|Looking across the Camas National Wildlife Refuge|
I went back to Camas a few days after my first excursion for a number of reasons. I wanted to take my younger boys to see it, I wanted to go back and I wanted to take photos using the RAW setting on the camera. A friend of mine had told me about that setting and showed me what he has done with it. I needed to try it.
I ought to say a few words about the refuge. The Camas National Wildlife Refuge is accessed by driving three miles north of Hamer, Idaho on the frontage road of I-15 and two miles west on the Refuge Access road. Once you have entered the refuge, there is a driving route for wildlife viewing. The driving route is an elevated road almost like a dike that makes a double loop past the major ponds, marshes and canals of the refuge. The road also goes past quite a bit of sagebrush steppe land.
It takes about an hour to an hour and a half to drive through the whole of the wildlife preserve at Camas. The speed limit is fifteen miles an hour and that is about ten miles an hour too fast. If you attempt to drive the speed limit at Camas your wildlife viewing experience will be unsatisfying. The birds really don't like it when you speed. They fly away long before you get there. Best to take it slow and let the birds settle. Respect their environment. It's better that way.
Because I was shooting in RAW, I decided to be a little parsimonious with my shots because RAW takes up so much more room on the memory card. When I shoot in JPEG, I take many times more photos. I need to find a happy medium where I shoot in RAW for animal closeups and JPEG for blogging. When I first got my zoom lens, it seemed inconvenient to have to change lenses for different shots, but now I'm used to it and it is all part of normal. I will have to get used to switching RAW and JPEG, strike a balance.

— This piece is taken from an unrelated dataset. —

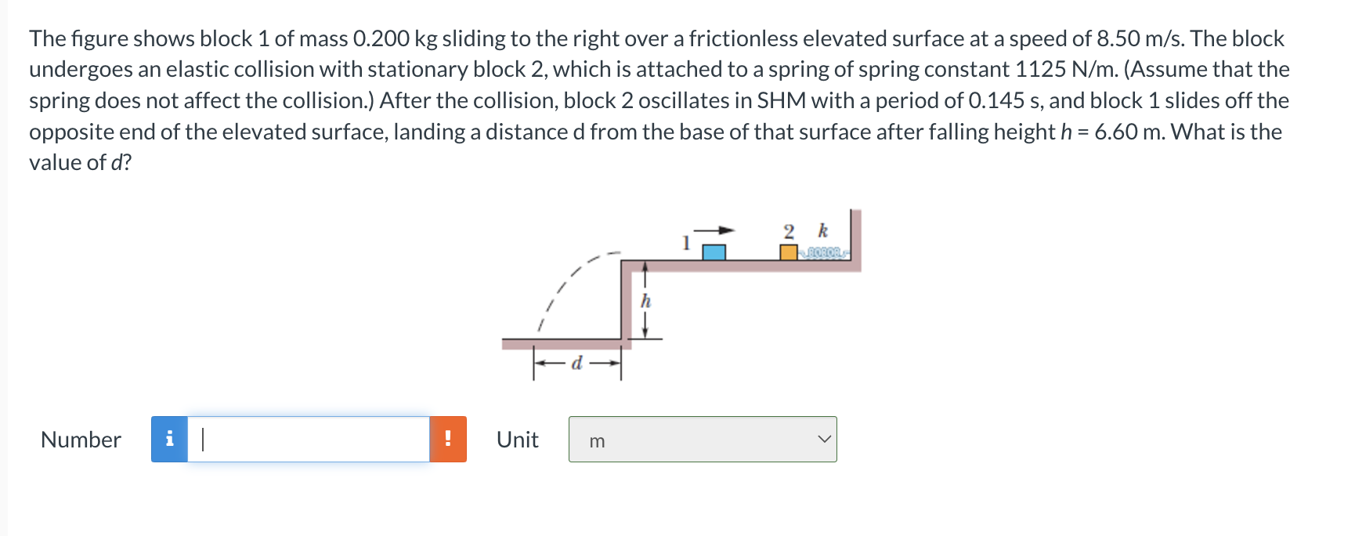Select block 2, the orange block in the figure
This screenshot has width=1355, height=536.
coord(789,252)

On this particular visit to Camas, the rockstars were the owls. I got some really cool owl shots I believe they were all short eared owls, but I am not an expert on owls, at least not yet. We also saw a porcupine. I didn't get a great shot of the porcupine but it was the first one I've ever seen alive and in the wild, not taxidermied and in a museum. I didn't get a great shot, but I got an okay one so I'll include it.
My boys had a good time and both of them said they would go back again. It was good to have some father/sons time with them. They both found some of the birds first. I have pretty good wildlife spotting skills, and it appears that they are both developing theirs. Awesome. Now to the rockstars.

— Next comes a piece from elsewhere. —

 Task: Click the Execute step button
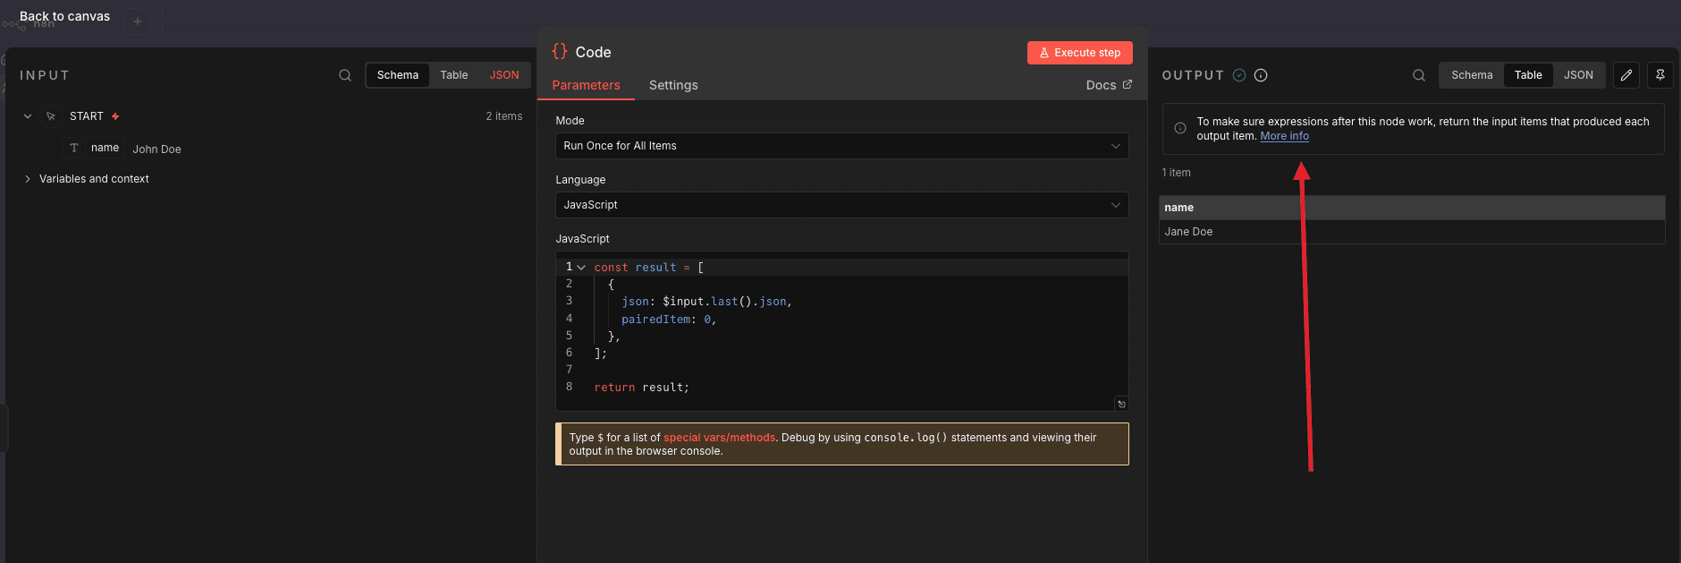[x=1079, y=53]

|Yellow-headed blackbird. Still cool|
|Short eared owl hiding in the bulrushes|
|An owl staring us down|
|This guy was trying to be really small. Maybe I wouldn't notice|
|Might be the best shot of the day. Lot of good shots that day|
|Ever wonder if an owl blinks?|
|Oh, and we saw a deer at the end.|
I'll go back to Camas many times this summer. It's only about twenty minutes away and is quite rewarding. I think I'll pay more attention to wildlife refuges wherever I see them and whenever I pass them. I spent my thirties doing nothing but making money. Never enough either. Hand to mouth most of the time. My thirties weren't much fun. I took a job teaching at a university in southern Idaho in 2000. Changed my life. I emerged from my cocoon in my forties and my fifties, well they've been alot of fun. When I changed my approach from making a living to making a life everything got better. Stopping to smell the roses or watch the birds, man I can't emphasize how important that kind of stuff is. Here's to happiness.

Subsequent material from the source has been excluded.